Data deduplication holds promise for IT groups trying to get a handle on ever-growing storage volumes, and we clearly need the help: More than half of respondents to our InformationWeek AnalyticsData Deduplication Survey manage more than 10 TB of data; 15% manage 201 TB or more.
Deduplication systems look for repeating patterns of data at the block and bit levels. When multiple instances of the same pattern are discovered, the system stores a single copy of the pattern. Deduplication functionality is available in both appliances and in software. For certain applications, such as disk-to-disk backups--particularly backups of data sets that change slowly over time, such as e-mail systems--deduplication can be extremely effective. Compression rates of 30 to 1 or even higher aren't uncommon.
Some vendors dedupe the data stream as it's sent to the appliance and before it's written to disk, referred to as an in-line setup. Others perform post-process deduplication after data is written to disk. The best choice depends on your needs. In-line deduplication may have lower initial storage capacity requirements since a full "un-deduped" copy of the data is never written to disk. Post-process deduplication requires more initial space, but it's more easily adapted to and integrated with various storage systems.

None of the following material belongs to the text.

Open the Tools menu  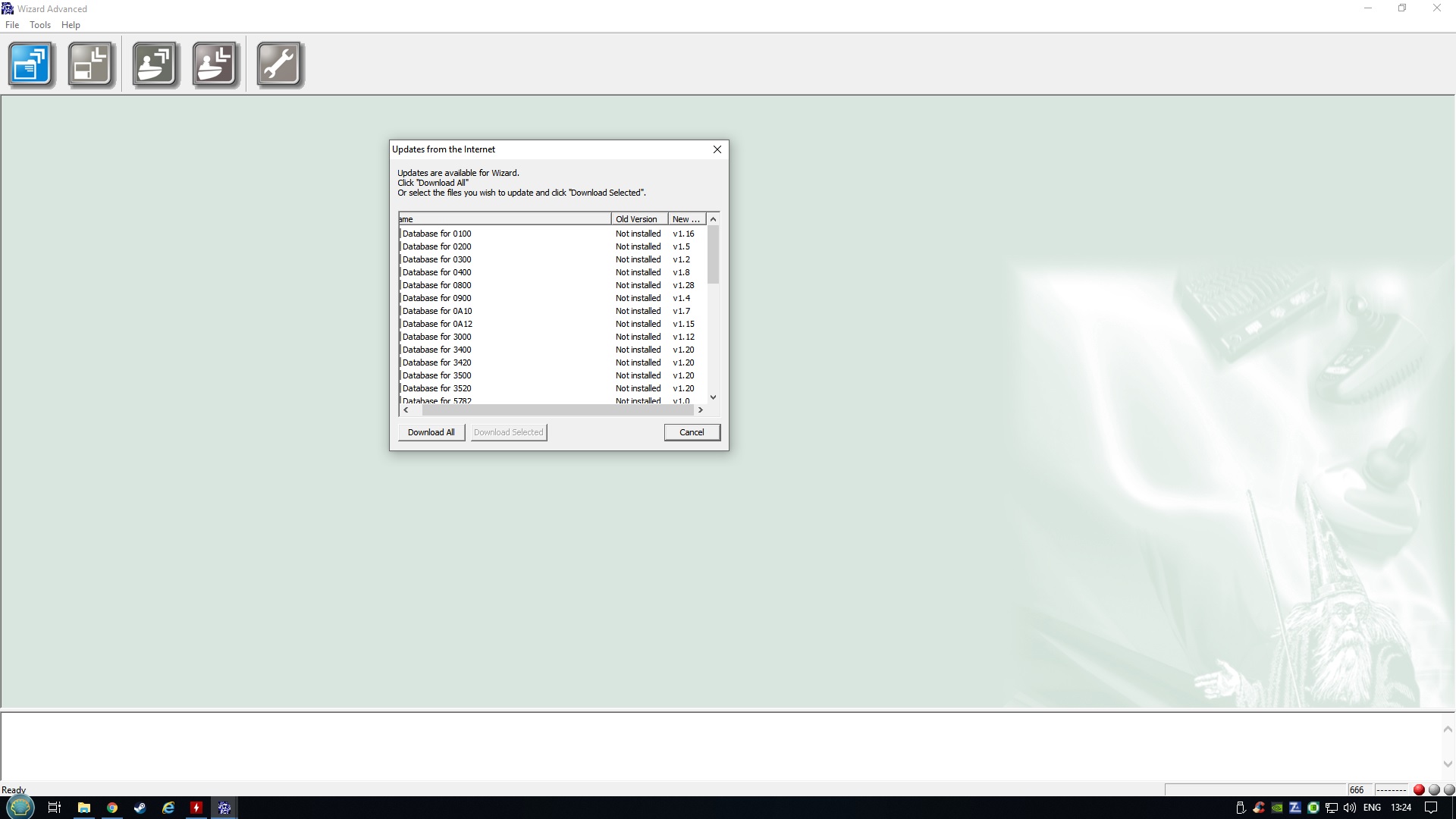40,25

Another advantage of dedupe is streamlined replication and disaster recovery capabilities. After an initial backup, only changed blocks are written to disk during subsequent jobs, consuming significantly less storage.

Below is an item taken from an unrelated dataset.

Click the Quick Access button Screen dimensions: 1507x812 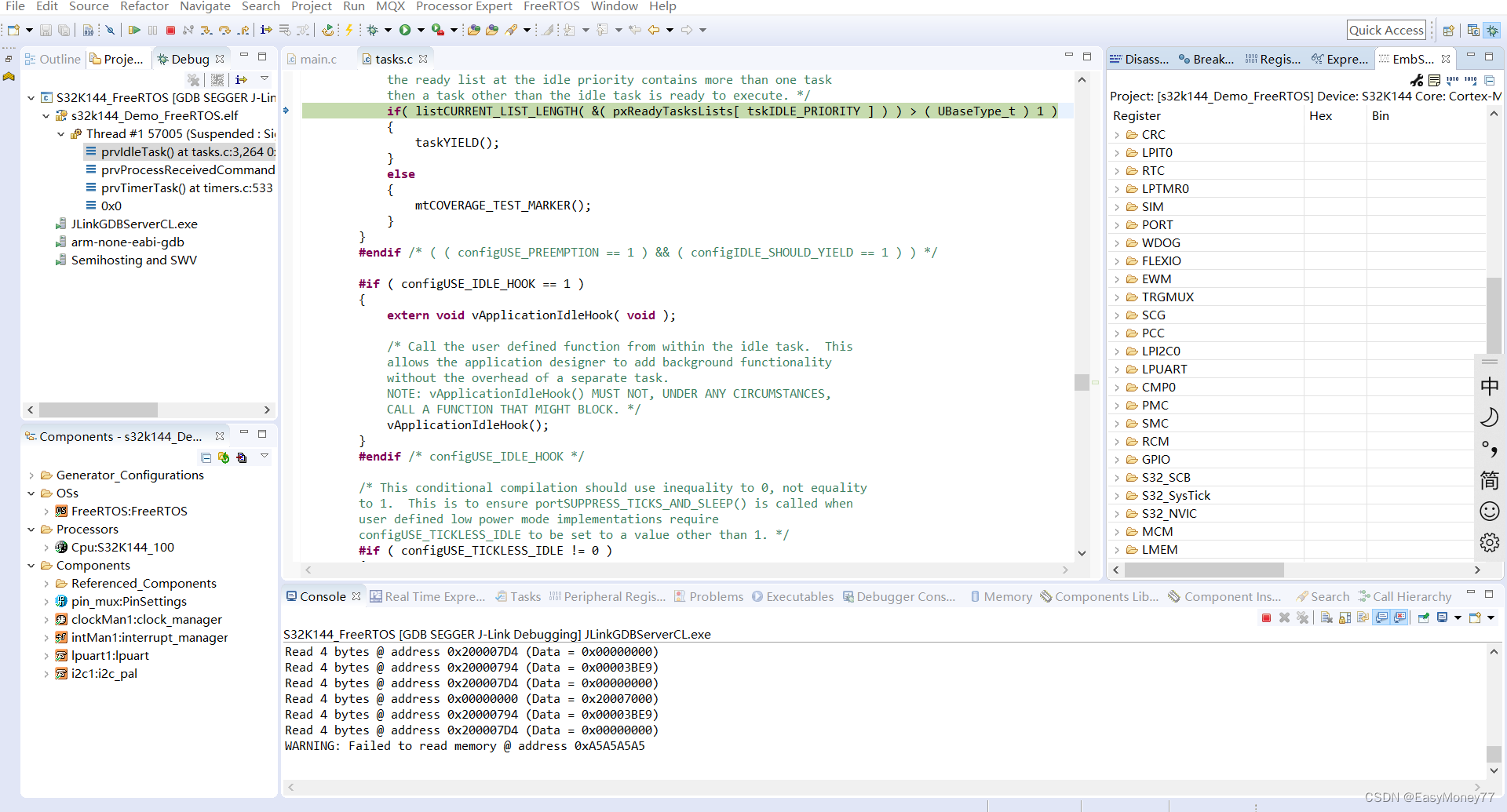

Of course, there are legitimate concerns about excessive reliance on deduplication appliances as part of the backup and disaster recovery process; the worry is that the appliance will fail at the most inopportune moment. Cost is also a concern. Deduplication storage costs significantly more than traditional storage on a per-gigabyte basis--usually orders of magnitude more. And encryption systems intentionally remove repeating patterns and randomize data, which makes deduplication ineffective when applied to encrypted data.
That said, given the right set of data and proper project execution, you can reach extremely high compression/ deduplication ratios that offset the higher cost of raw storage capacity. A smaller number of spindles take up less space, use less electricity, and generate less heat.
Deduplication appliances are best suited as targets for nightly backups and related DR replication. Another sweet spot is backup of highly redundant data, such as a large number of similarly configured physical or virtual servers or workstations. You won't go wrong by focusing your implementations efforts in these areas now, while deduplication vendors continue to improve their technology, lower costs, and increase suitability for other applications.